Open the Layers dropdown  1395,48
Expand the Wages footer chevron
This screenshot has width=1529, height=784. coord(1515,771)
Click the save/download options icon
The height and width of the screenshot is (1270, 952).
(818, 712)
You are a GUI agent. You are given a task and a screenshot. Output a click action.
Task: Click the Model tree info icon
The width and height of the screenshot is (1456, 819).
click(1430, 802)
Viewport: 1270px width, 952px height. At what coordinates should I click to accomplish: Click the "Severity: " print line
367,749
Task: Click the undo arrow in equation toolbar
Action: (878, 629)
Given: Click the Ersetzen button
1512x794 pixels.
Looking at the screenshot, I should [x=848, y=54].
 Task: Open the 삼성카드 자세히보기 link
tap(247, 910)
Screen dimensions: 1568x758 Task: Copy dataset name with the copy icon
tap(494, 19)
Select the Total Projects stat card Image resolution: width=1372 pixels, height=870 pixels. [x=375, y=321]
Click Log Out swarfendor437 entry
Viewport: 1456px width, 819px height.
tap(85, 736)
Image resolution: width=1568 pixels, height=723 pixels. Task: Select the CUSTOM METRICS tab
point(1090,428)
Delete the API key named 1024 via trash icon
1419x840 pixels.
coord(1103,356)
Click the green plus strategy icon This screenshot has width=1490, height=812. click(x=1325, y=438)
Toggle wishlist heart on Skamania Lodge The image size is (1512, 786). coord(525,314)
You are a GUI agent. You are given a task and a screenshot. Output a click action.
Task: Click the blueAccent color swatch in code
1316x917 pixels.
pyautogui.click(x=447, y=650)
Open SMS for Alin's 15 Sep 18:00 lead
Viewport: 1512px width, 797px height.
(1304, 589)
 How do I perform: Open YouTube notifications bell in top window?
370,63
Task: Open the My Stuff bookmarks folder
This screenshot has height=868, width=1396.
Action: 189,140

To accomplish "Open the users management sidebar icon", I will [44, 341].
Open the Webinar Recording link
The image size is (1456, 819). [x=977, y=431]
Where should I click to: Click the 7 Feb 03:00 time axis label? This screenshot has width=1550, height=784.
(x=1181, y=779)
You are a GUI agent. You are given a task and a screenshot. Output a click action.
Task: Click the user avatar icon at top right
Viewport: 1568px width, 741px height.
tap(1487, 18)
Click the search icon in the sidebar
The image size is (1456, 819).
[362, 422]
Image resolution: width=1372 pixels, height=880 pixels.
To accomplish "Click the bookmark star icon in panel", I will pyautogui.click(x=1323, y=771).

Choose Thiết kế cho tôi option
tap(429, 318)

::::::::::

Every line in the listing that holds "will" belongs in the answer.

To accomplish "Open the users management sidebar icon", I will [44, 341].
To accomplish "Click the bookmark star icon in panel", I will pyautogui.click(x=1323, y=771).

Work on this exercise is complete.